"Blockchain" proponents claim it is a game-changing technology that is applicable to wide-ranging domains, including medical records to automotive safety. Blockchain is a useful technology, but it is not the panacea it is often made out to be. It is time to tone down the hype.
I'm a research scientist at Adventium Labs, a Minneapolis-based R&D company focused on cybersecurity, systems engineering, and artificial intelligence. I looked into blockchain because I thought it might add value to our development of safe and secure medical device platforms.
In fact, a recent Forbes article claimed that health care companies should invest in blockchain. I found that blockchain is useful for some problems, but anyone who thinks it will revolutionize computer security should look again. In particular, Minnesota's health care industry should not fall for the hyperbole of the Forbes-type articles.
Blockchain is data redundancy taken to an extreme. Blockchain is a massively distributed data storage system in which every user has a copy of the entire database. Bitcoin, which burst onto the scene in 2009, was arguably the first use of blockchain to reach the general public. Since Bitcoin has no central authority and every user has a copy of its blockchain database, any user can verify the transactions of any other user. In the realm of digital currency this makes sense as a way to maintain solvency. Bitcoin prevents fraud by making it extremely expensive to fake a transaction. So expensive, in fact, that it has never happened. An estimated $50,000 per hour is spent globally verifying Bitcoin transactions.
The verification process for transactions on the Bitcoin blockchain uses a resource intensive technique called proof-of-work. For a block of transactions in the Bitcoin blockchain to be considered valid, it must include proof that a specific math problem embedded in that block was solved. That proof is added to the Bitcoin blockchain, along with the block of transactions. This ever-growing chain of transaction blocks is Bitcoin's ledger — its database of all transactions ever conducted in Bitcoin. By design, the longer a blockchain grows, the harder it is to change.
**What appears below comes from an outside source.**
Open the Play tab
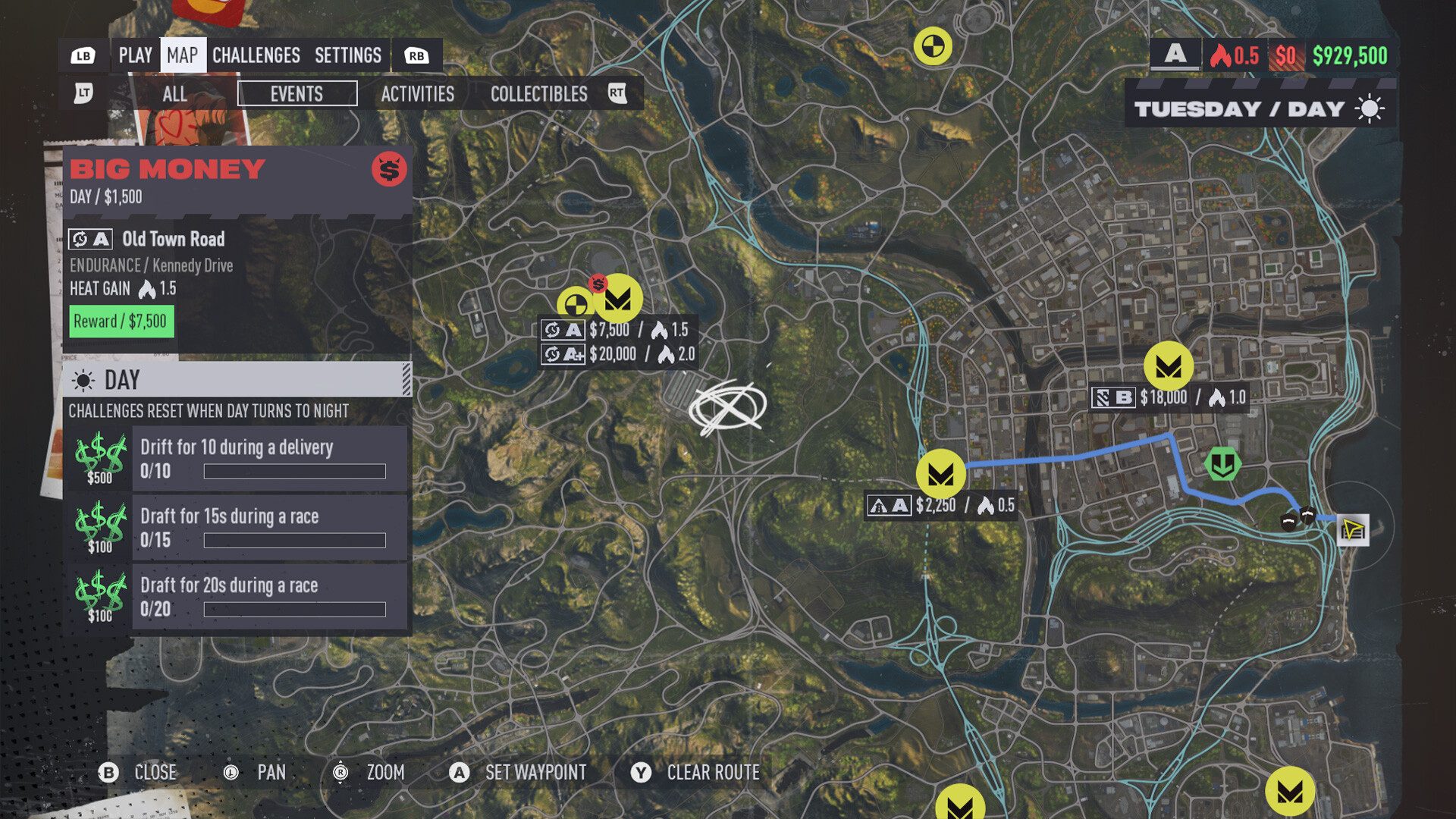The width and height of the screenshot is (1456, 819). tap(135, 55)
This high level of security makes blockchain attractive for use in other products. The challenge is that blockchain's strengths bring along major weaknesses. For example, performing maintenance on a blockchain is difficult. With no central authority over the data, an error cannot simply be reversed like a chargeback on a credit card. If you accidentally typed $10,000 instead of $1,000, that is too bad, the transaction is on the blockchain and it is done. In addition, substantial changes to the rules or structure of a blockchain require consensus among its users, a challenge that grows more daunting as the blockchain expands. Finally, transactions take much longer to be verified by a blockchain-based product than by traditional products; Bitcoin transaction verification takes about 10 minutes for small transactions and 60 minutes for large ones. Keep in mind, the transaction rate for Bitcoin is relatively slow. Since 2009 Bitcoin has processed about 250 million transactions. Visa processes that many transactions every two days and processes each transaction in seconds.
Before trusting blockchain-based products as a user or investor, consider the following three questions:
• Dependability — Does the product have a dependable and sustainable incentive for users to expend resources to verify transactions? I mentioned earlier that it costs about $50,000 per hour to keep Bitcoin running smoothly. Bitcoin has stayed afloat because there are financial incentives for users to spend money verifying blocks of transactions. If that financial incentive disappeared, Bitcoin commerce would grind to a halt. If an incentive is missing from a blockchain-based product, the product will not be dependable.